Look through the data below, tally the lines where "Dice" occurs, and write the total alone.

[EXERCISE INPUT]
▼▼▼
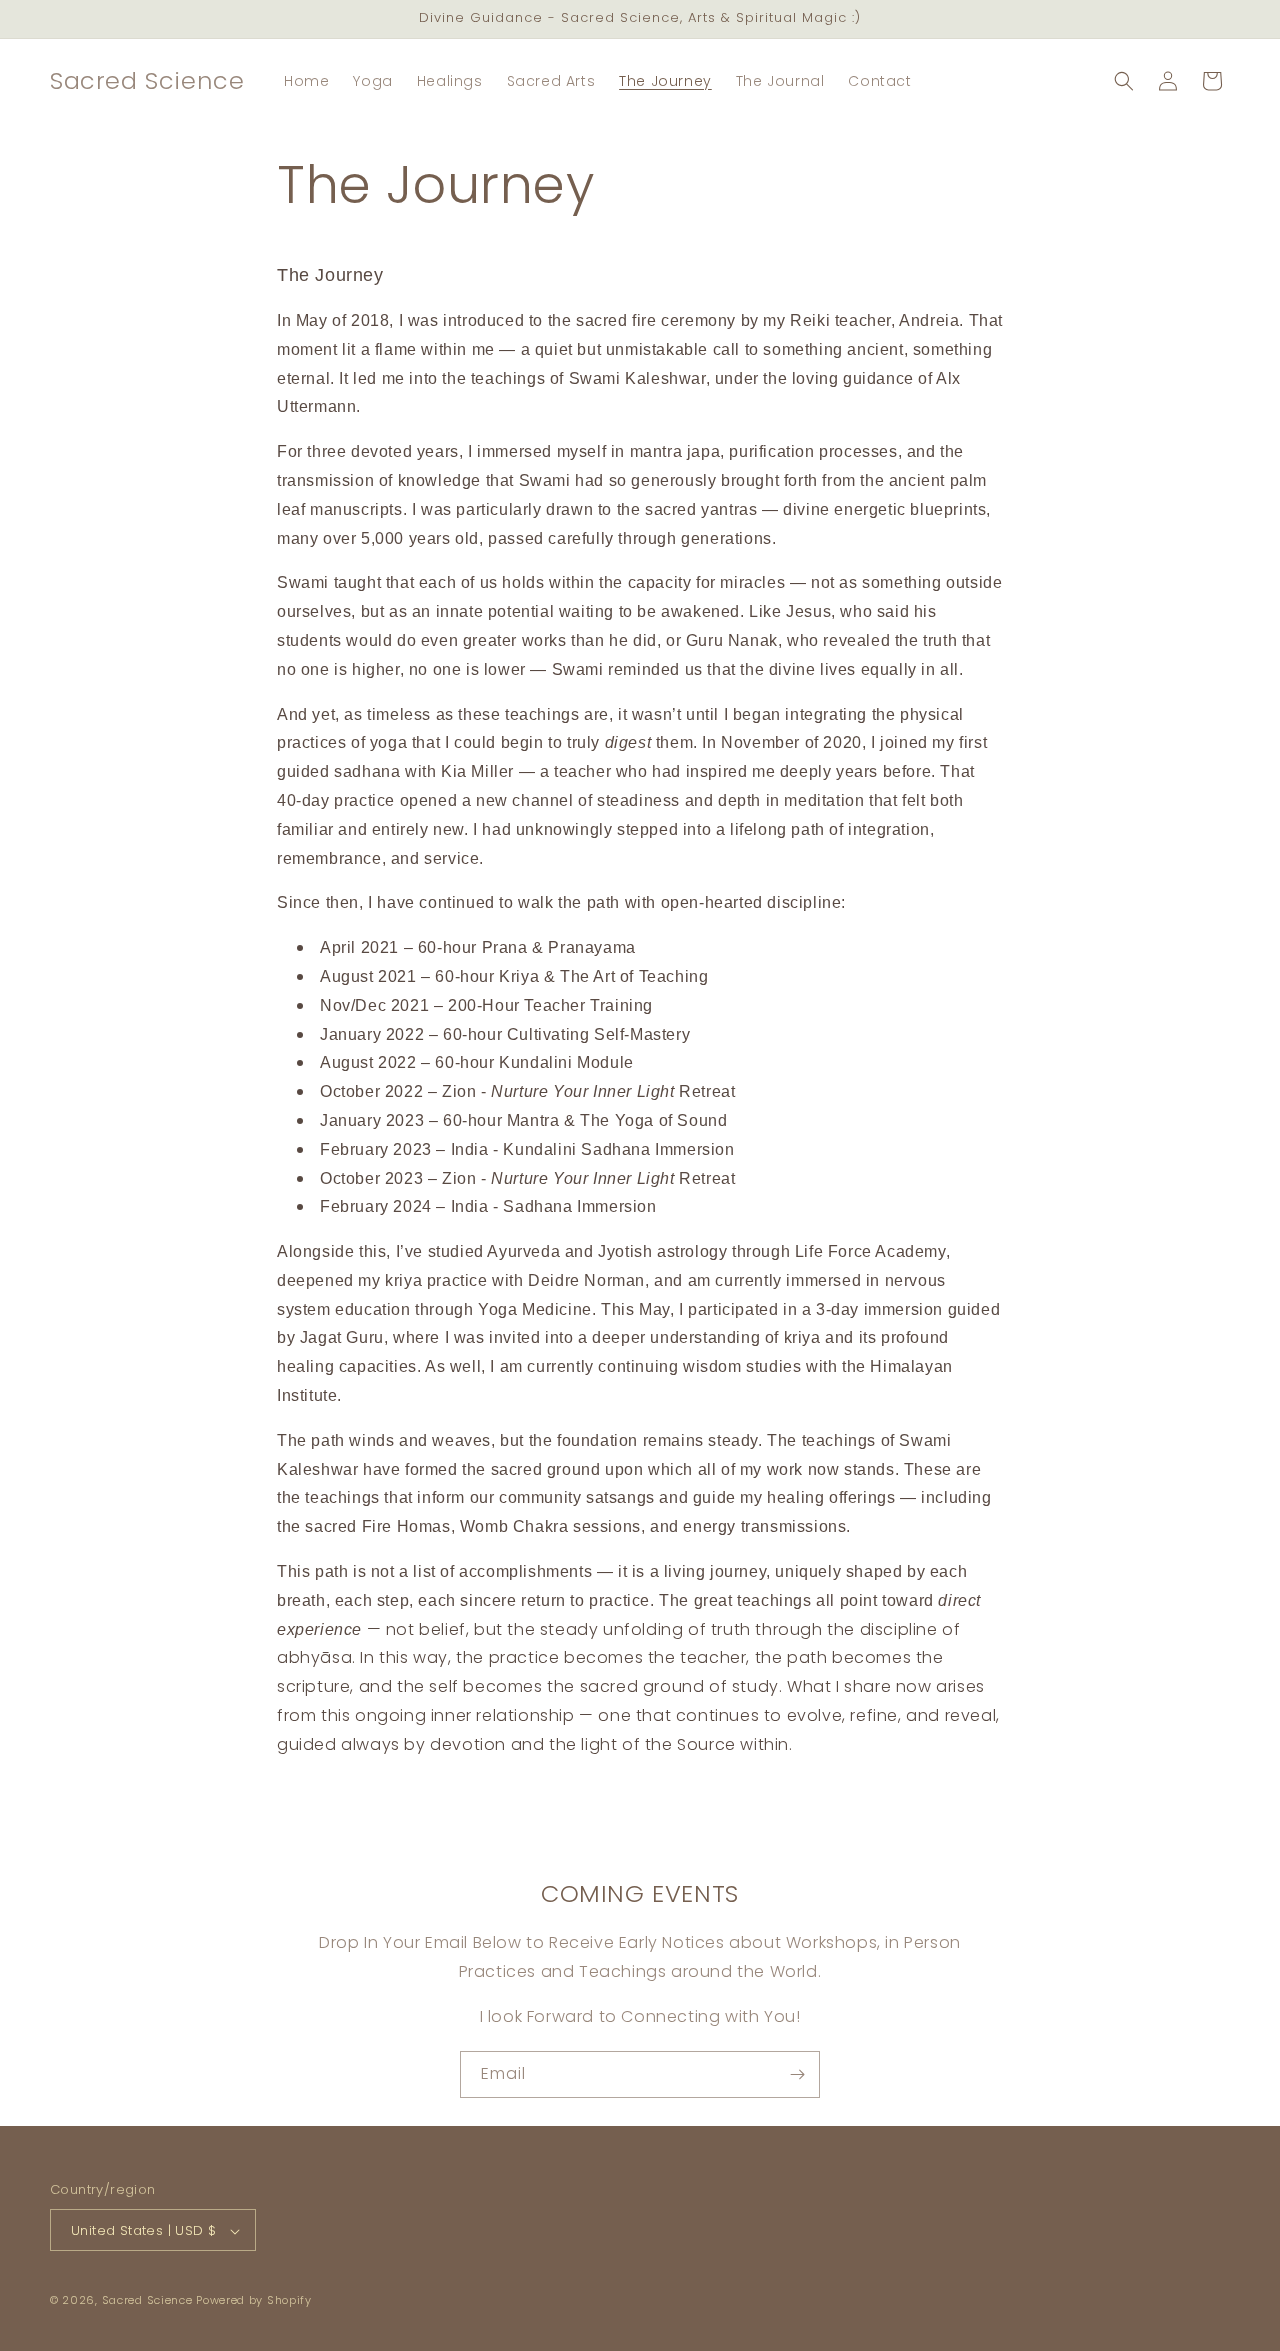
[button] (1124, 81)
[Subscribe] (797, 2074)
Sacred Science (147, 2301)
▲▲▲
▼▼▼
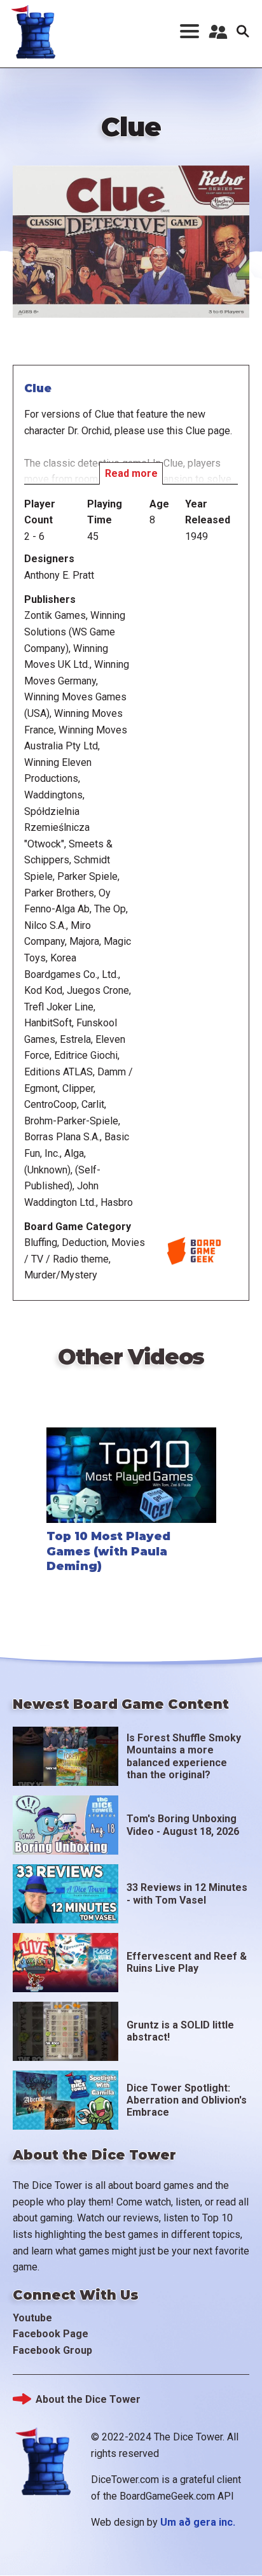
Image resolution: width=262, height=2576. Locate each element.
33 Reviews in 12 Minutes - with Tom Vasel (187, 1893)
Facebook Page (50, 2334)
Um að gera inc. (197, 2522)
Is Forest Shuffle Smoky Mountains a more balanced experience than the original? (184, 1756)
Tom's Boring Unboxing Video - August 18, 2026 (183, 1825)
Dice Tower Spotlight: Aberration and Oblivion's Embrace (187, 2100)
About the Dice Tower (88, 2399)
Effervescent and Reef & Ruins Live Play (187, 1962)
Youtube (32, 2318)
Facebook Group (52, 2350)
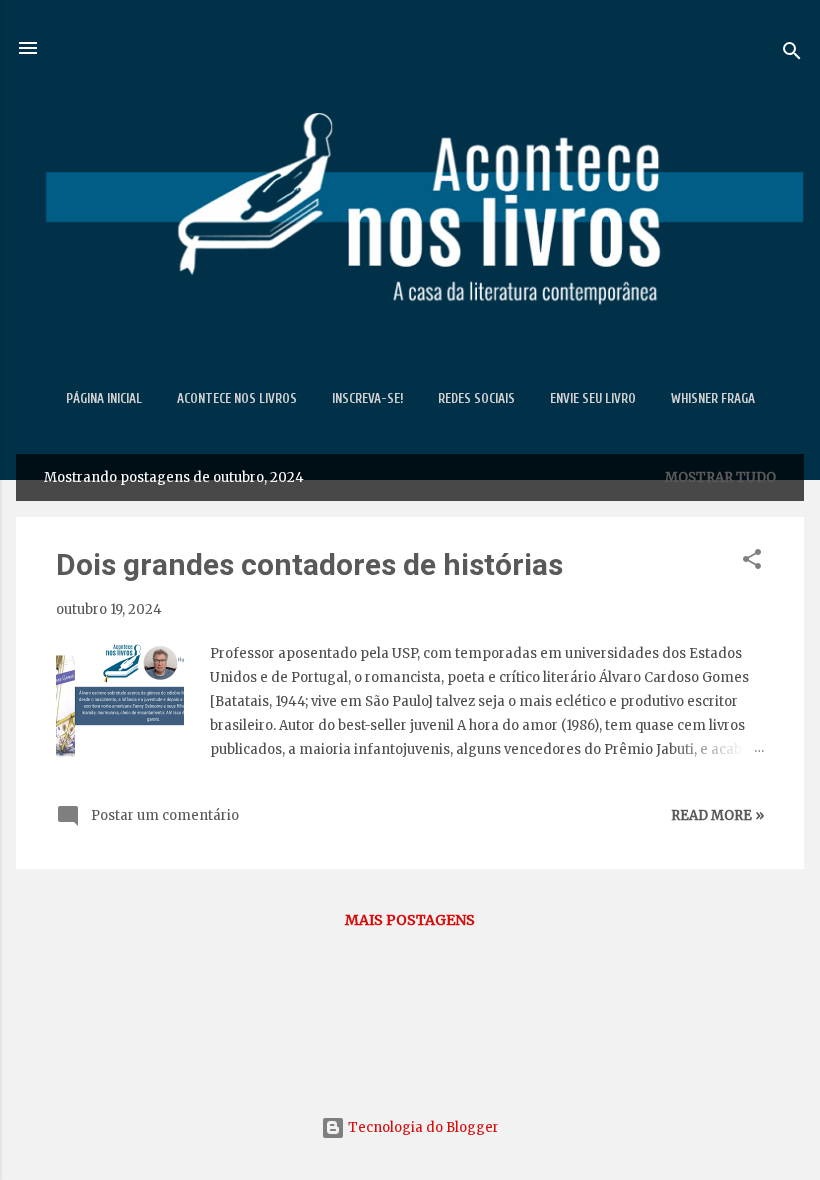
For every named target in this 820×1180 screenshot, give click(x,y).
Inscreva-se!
▲▲▲
[EXERCISE OUTPUT]
2